I think the most peculiar side effect of my rationalizing the irrational is that I’ve been developing an argument against any future rationalizations. An argument that I believe will resolve much of what I’ve been discussing here. No more ascribing superficially to causes for Japanese obscenities unrelated to the truth because they seem valid and reasonable. No more inventing plausible explanations for Japanese indiscretions.

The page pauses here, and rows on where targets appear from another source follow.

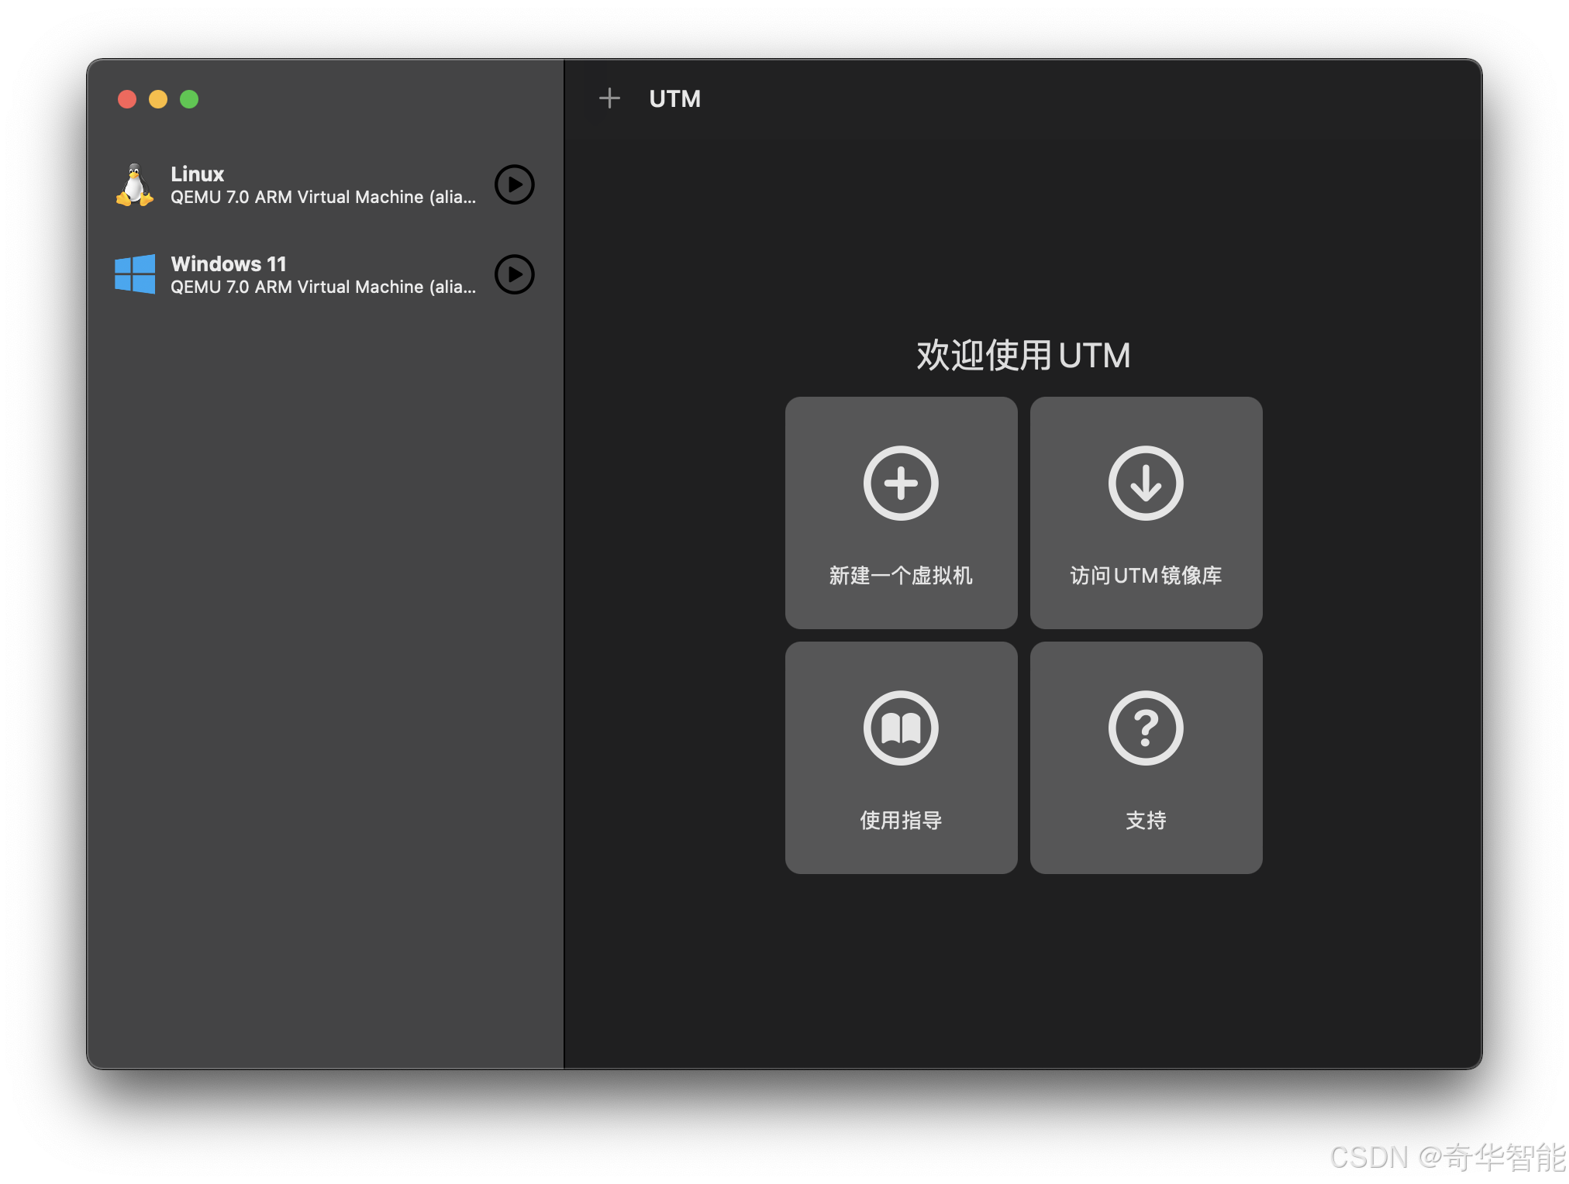
Task: Click the yellow minimize window button
Action: click(x=158, y=99)
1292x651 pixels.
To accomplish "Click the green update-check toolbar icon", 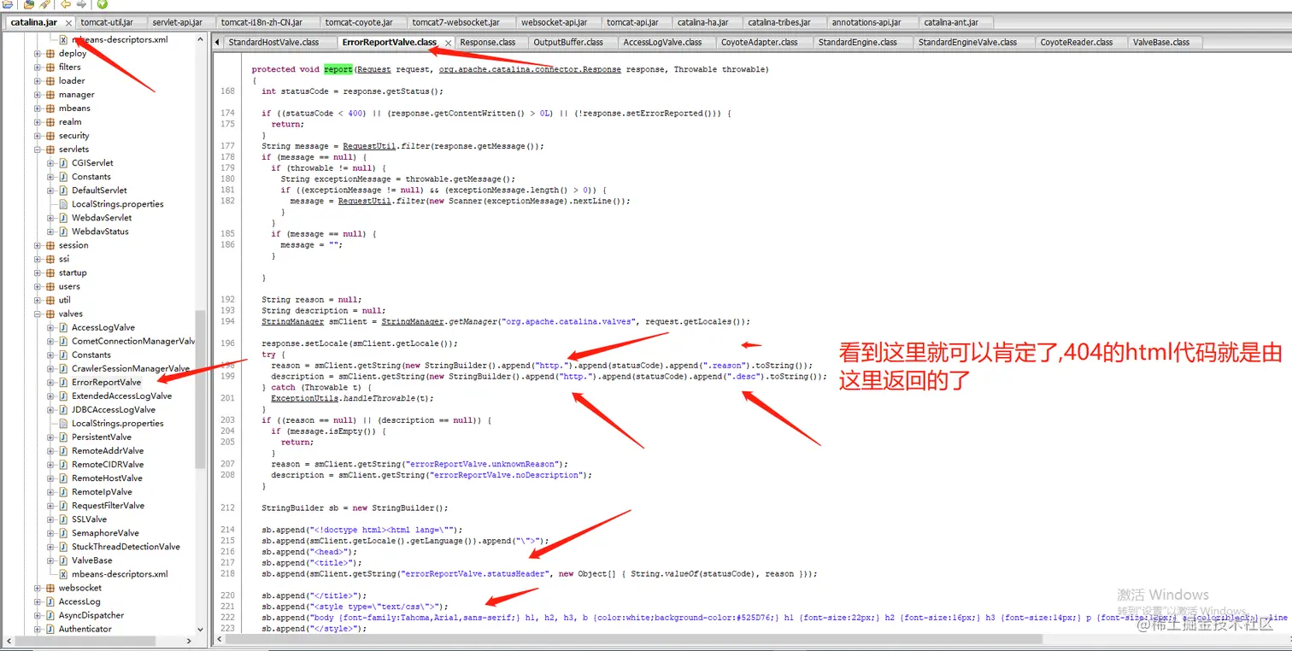I will 102,5.
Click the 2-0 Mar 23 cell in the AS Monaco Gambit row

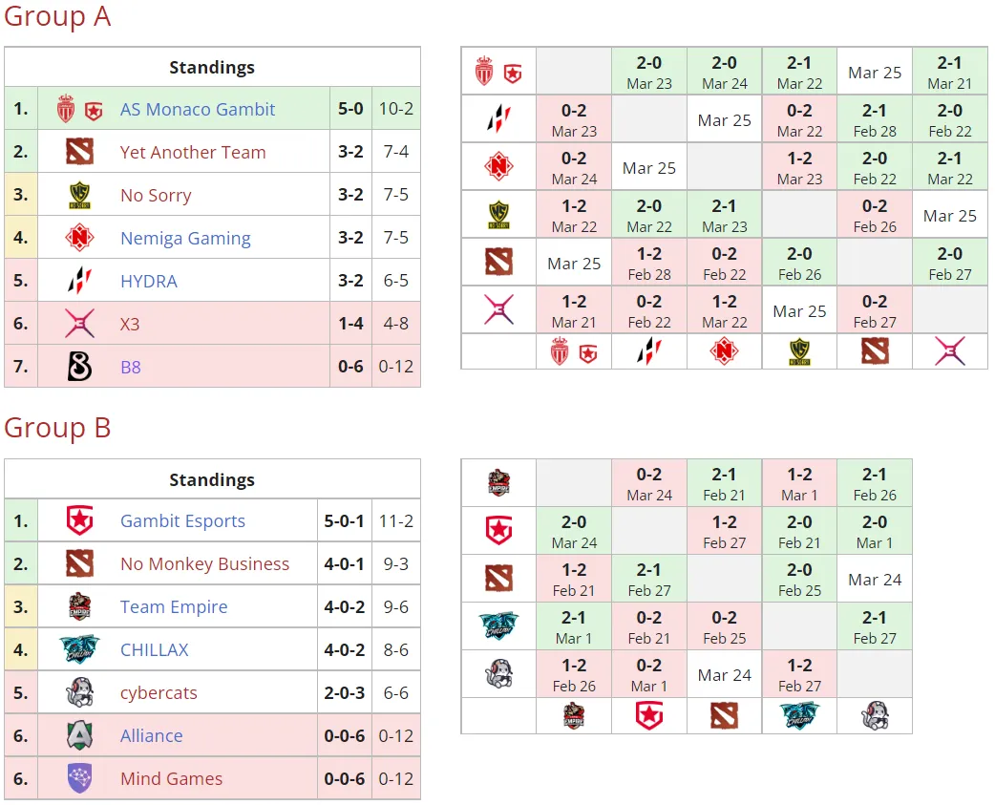coord(649,72)
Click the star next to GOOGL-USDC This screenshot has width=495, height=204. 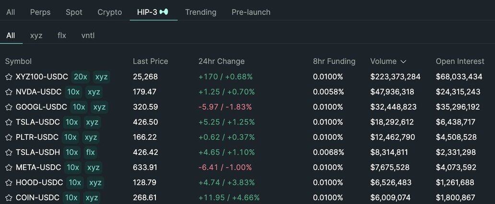point(9,107)
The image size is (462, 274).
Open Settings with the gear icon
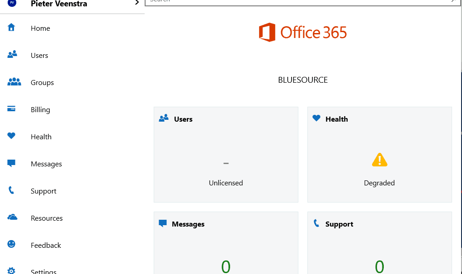pyautogui.click(x=11, y=270)
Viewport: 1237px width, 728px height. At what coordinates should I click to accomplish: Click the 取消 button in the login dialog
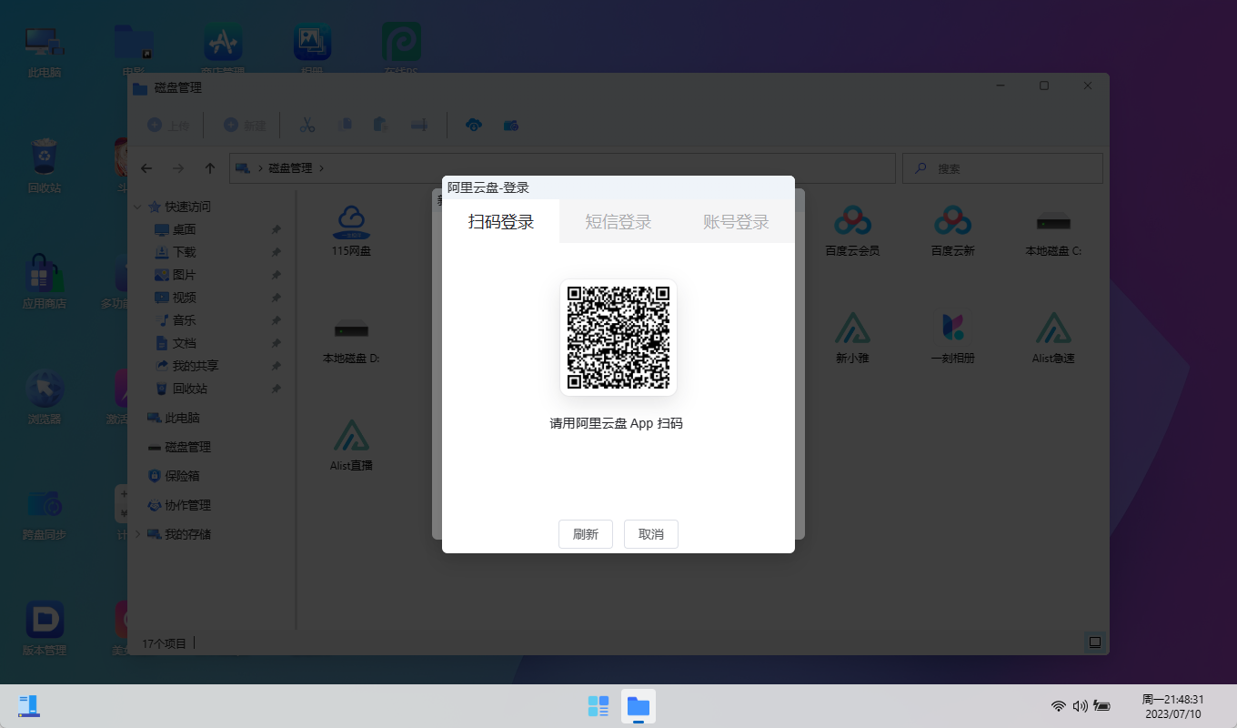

A couple of weeks ago I suddenly thought about one of my favorite Kung Fu flicks. A film called Iron Monkey. In it a doctor is poisoned by the deadly Buddha Palm strike of an evil monk and as he is dying he writes a prescription for himself for another doctor to procure in order to save his life. The other doctor reads the prescription. The prescription is a concoction made up of the venom of several poisonous creatures. Poison to remedy poison. Brilliant. Way to think outside the box, doc! Yes, even chemotherapy, basically a poison, can stop the metastasis, send into remission, or even kill cancer cells sometimes.
Then I started thinking about how I could apply that to my life here in Japan.
We are taught in the west that good overcomes evil. That love is the antidote for hate. That it’s always darkest before the dawn…
But I don’t believe in pure evil no more than I believe in pure good. And I’ve seen the most horrendous shit done in the name of love.
And it’s awfully dark.
Life in Japan has tampered with feelings I haven’t tampered with in a long time; my fears about my own self-worth, and my fears about my future. But, this all may yet be for the best.
I’m playing for keeps here…and the stakes are very high.
PS: Should I resume the “On the couch…:” series?